When deciding how to monitor, we start with the questions we want to be sure we can answer. You want to go through this exercise to avoid being swept up in cool visuals, dashboards, and other golly gee whiz stuff that most smart monitoring vendors put in their systems. It’s not that these things are bad - far from it - but they don’t change the fact that you need to be sure your monitoring answers the essential questions. It is very unlikely that you’ll find a tool that answers all of the questions you have. This isn’t inherently a problem, but you are going to want to minimize the number of tools you have to work with because each has an operational cost.

The Essential Questions

In order, you want to be sure you know:

  1. Is everything working right now says the users? There is a distance between knowing that server is running and knowing that your users can access the services hosted on the server.
  2. Is anything about to go wrong that will cause an interruption in service?
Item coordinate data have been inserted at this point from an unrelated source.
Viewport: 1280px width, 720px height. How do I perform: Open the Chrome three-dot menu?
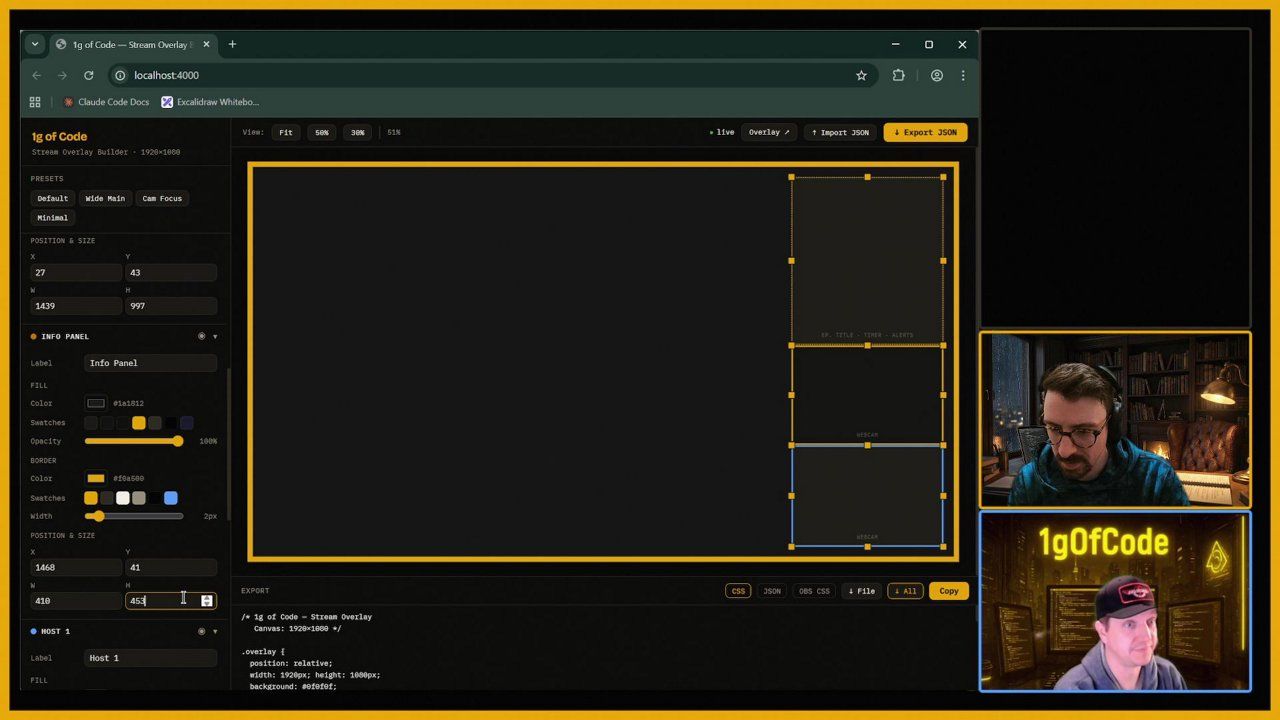tap(963, 75)
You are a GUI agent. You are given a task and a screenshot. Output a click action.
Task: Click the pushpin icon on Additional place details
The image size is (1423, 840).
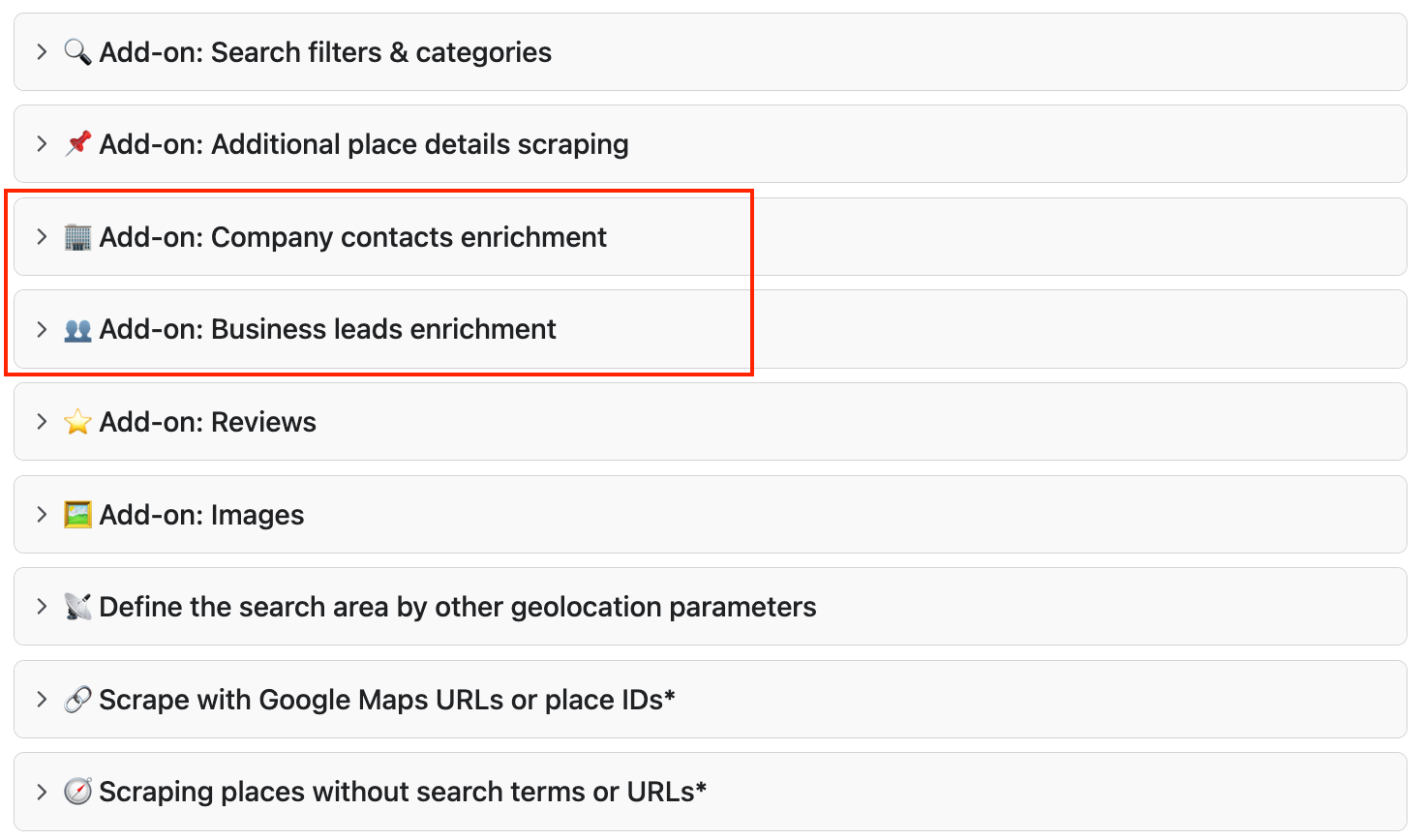pos(77,143)
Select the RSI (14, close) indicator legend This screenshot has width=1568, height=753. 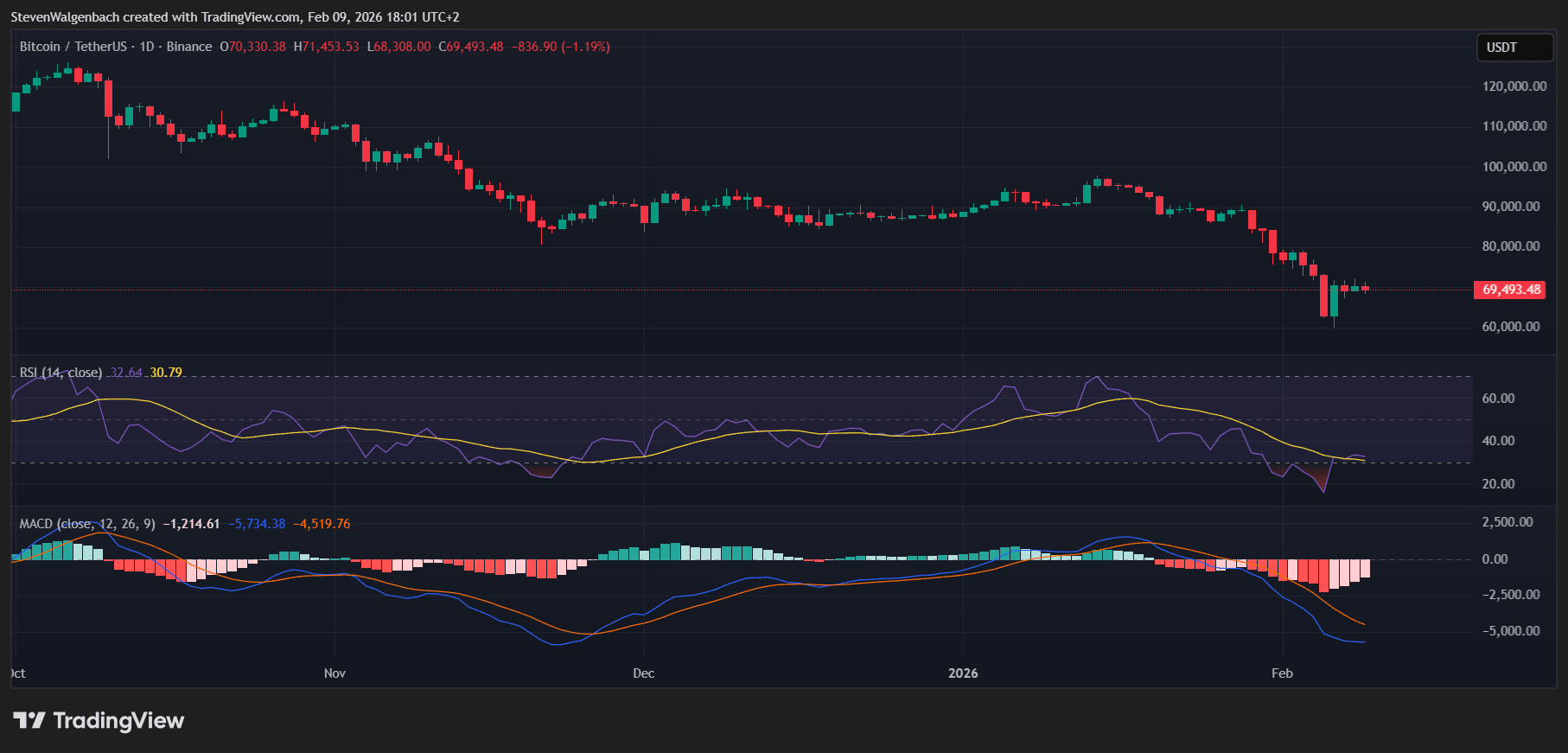click(61, 373)
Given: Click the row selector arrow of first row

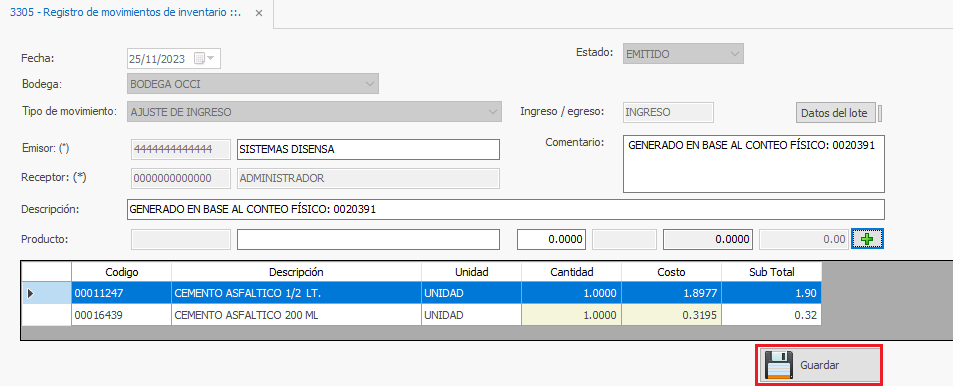Looking at the screenshot, I should (x=31, y=294).
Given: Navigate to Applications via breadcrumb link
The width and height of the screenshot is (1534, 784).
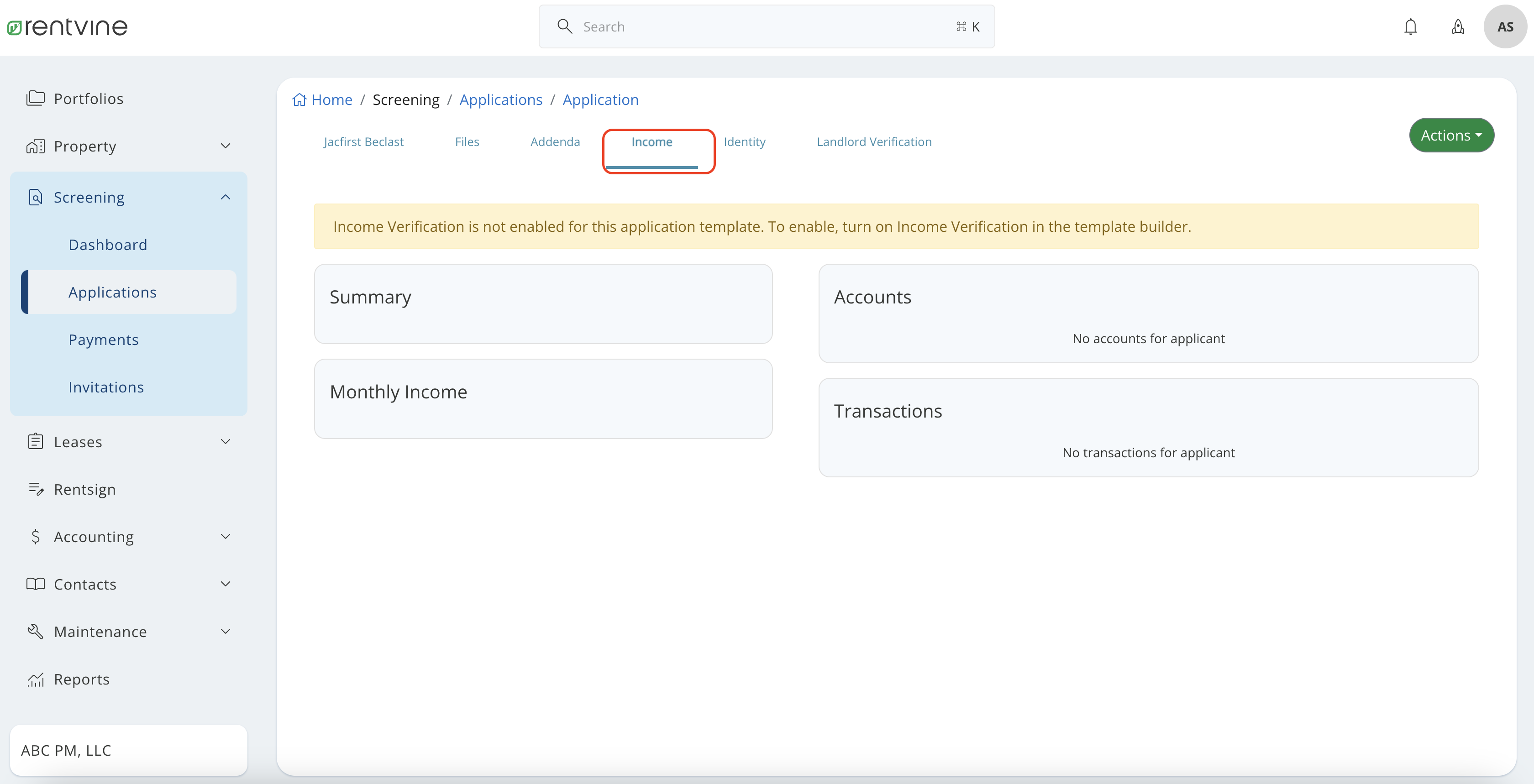Looking at the screenshot, I should (501, 99).
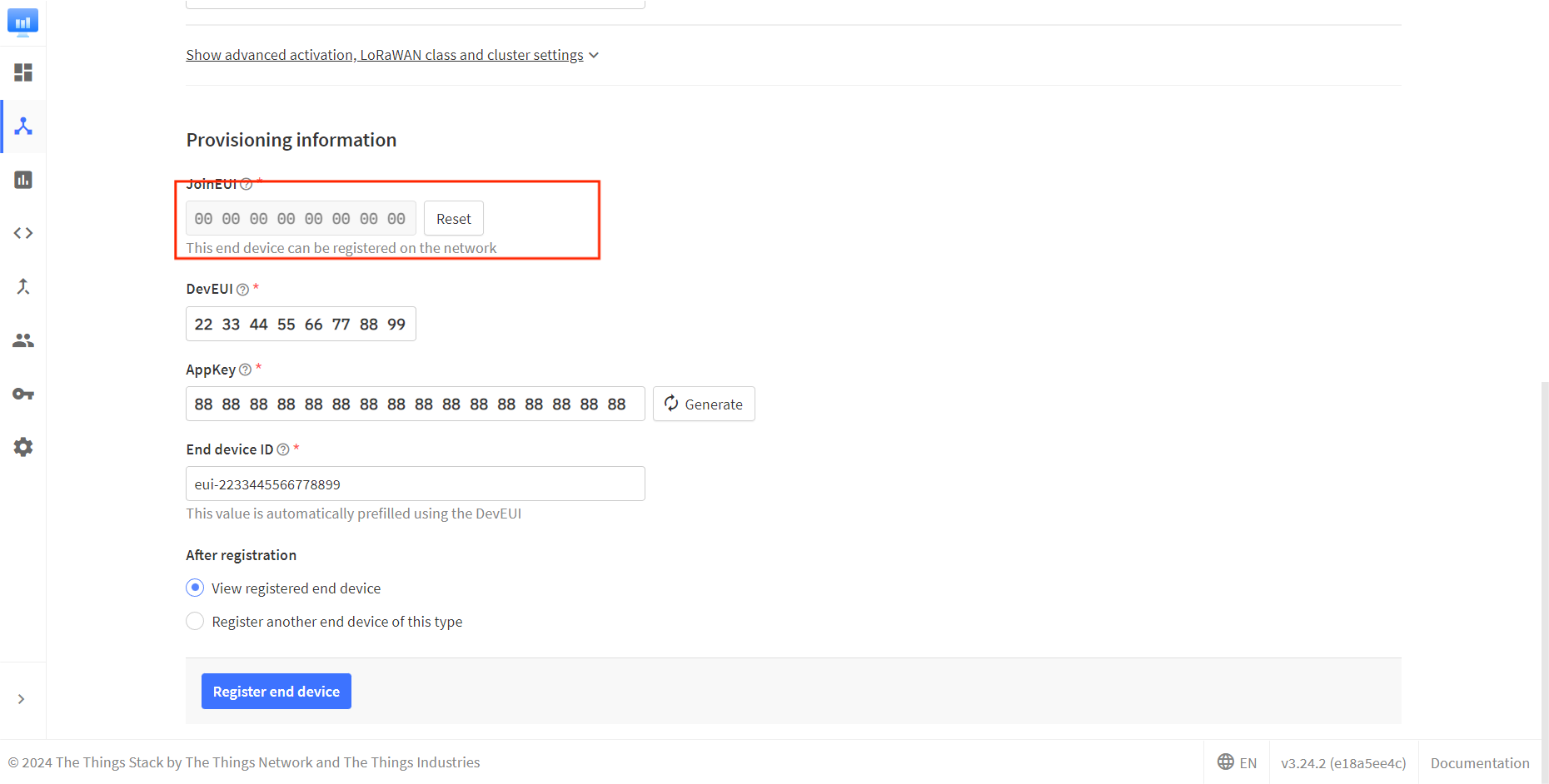Select the End devices sidebar icon
This screenshot has height=784, width=1549.
(x=23, y=127)
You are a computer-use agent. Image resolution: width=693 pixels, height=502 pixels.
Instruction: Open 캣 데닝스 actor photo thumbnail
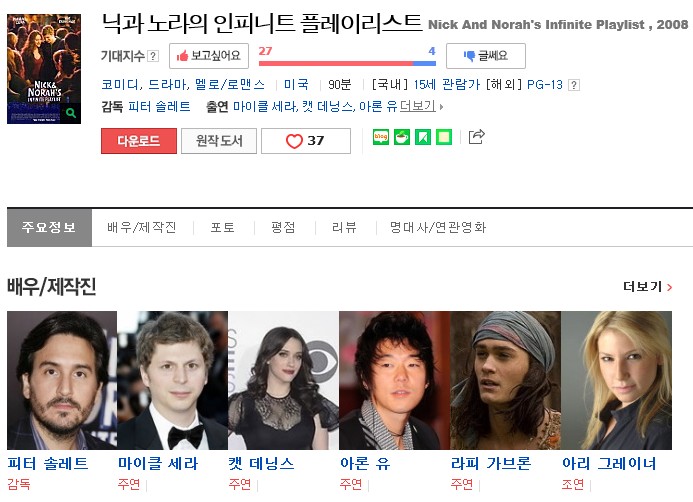click(284, 380)
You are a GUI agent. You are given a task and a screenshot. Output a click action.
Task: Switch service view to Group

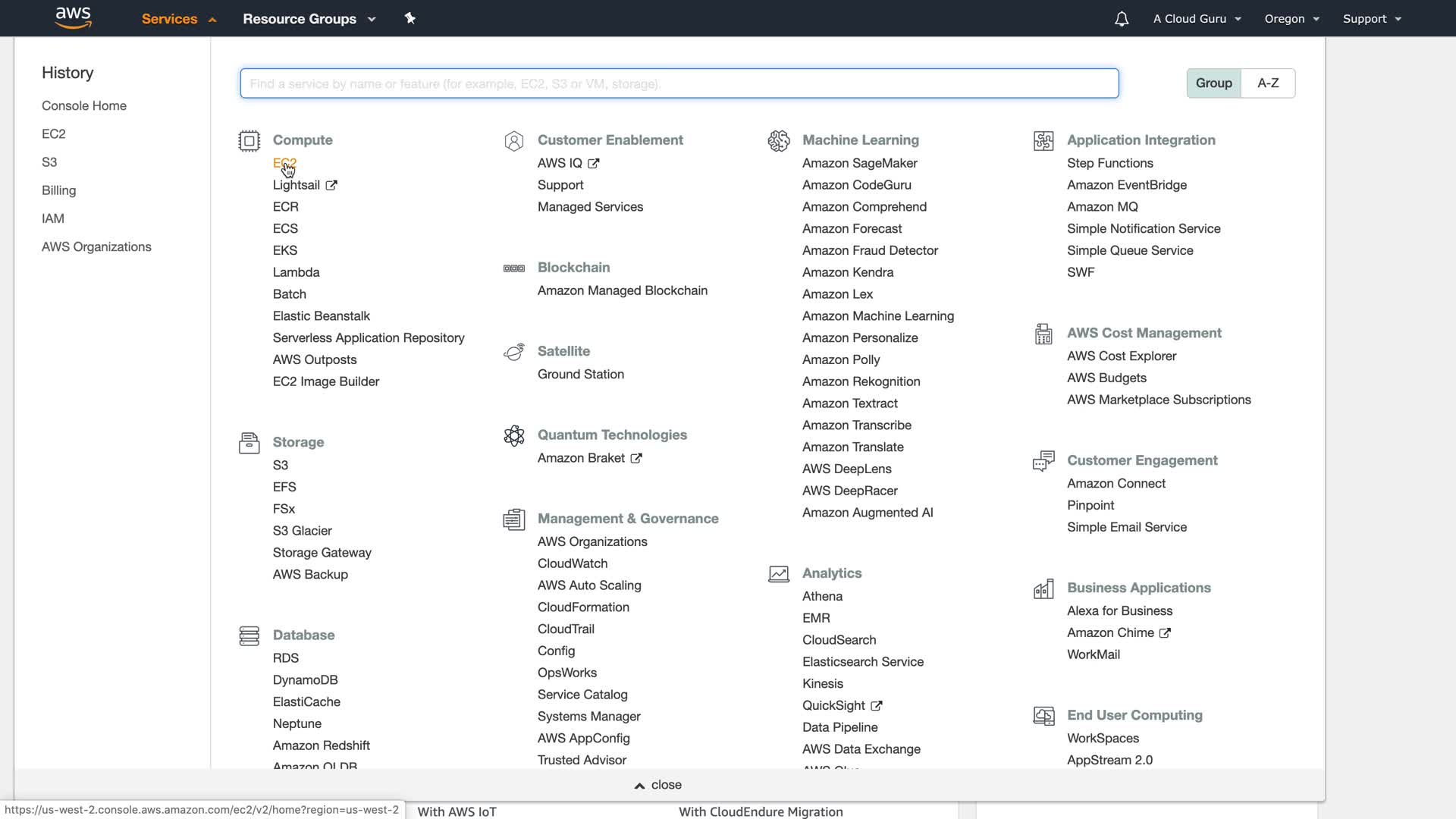click(x=1213, y=83)
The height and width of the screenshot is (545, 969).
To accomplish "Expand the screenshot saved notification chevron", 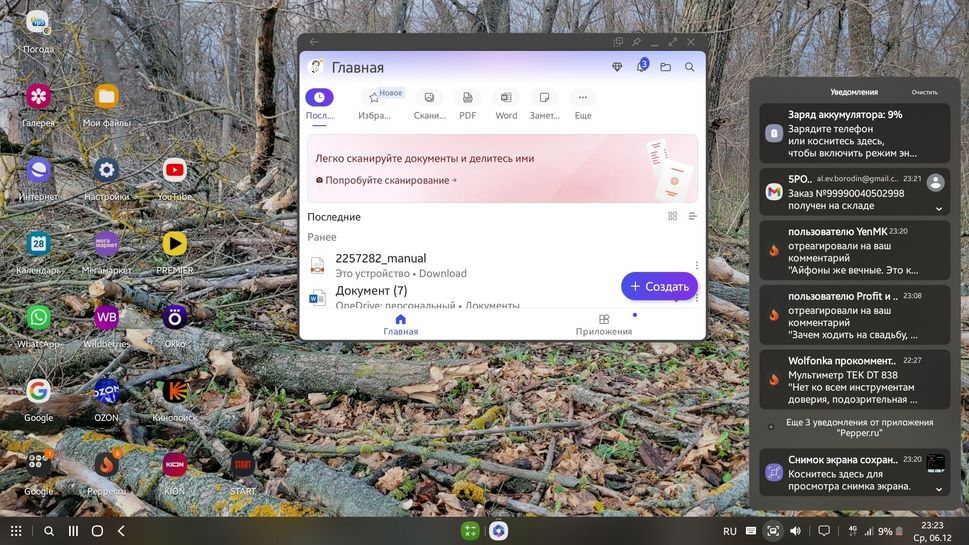I will pos(939,489).
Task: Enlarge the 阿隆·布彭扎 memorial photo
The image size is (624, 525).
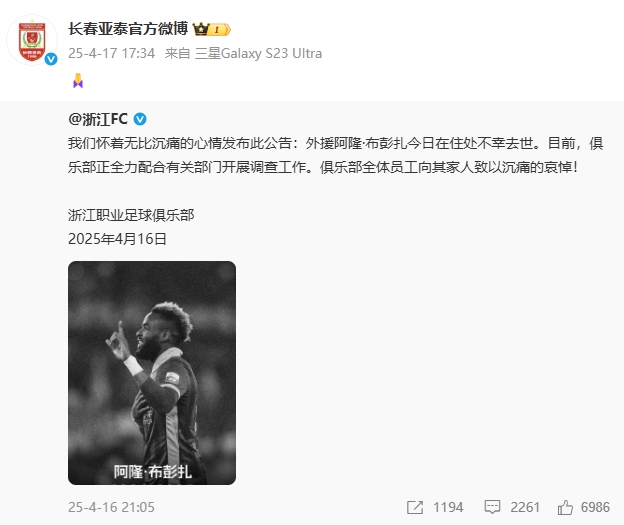Action: pos(152,373)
It could be a server about to run out of disk space, a non-redundant drive that’s reporting soft errors, etc.
  3. Are we using our resources effectively? You can’t count on users to report occasional glitches or when things are just slow. Can you balance resources or shift load to provide better performance with what you already have?

Ideally, you want to set up a system (which may be a collection of different pieces of software, all working together) to make sure you know the answers to these three questions without relying on the active participation of you or your team. To answer these questions you’ll need a combination of event monitoring (for the first question and part of the second) and metrics for part of the second and the third.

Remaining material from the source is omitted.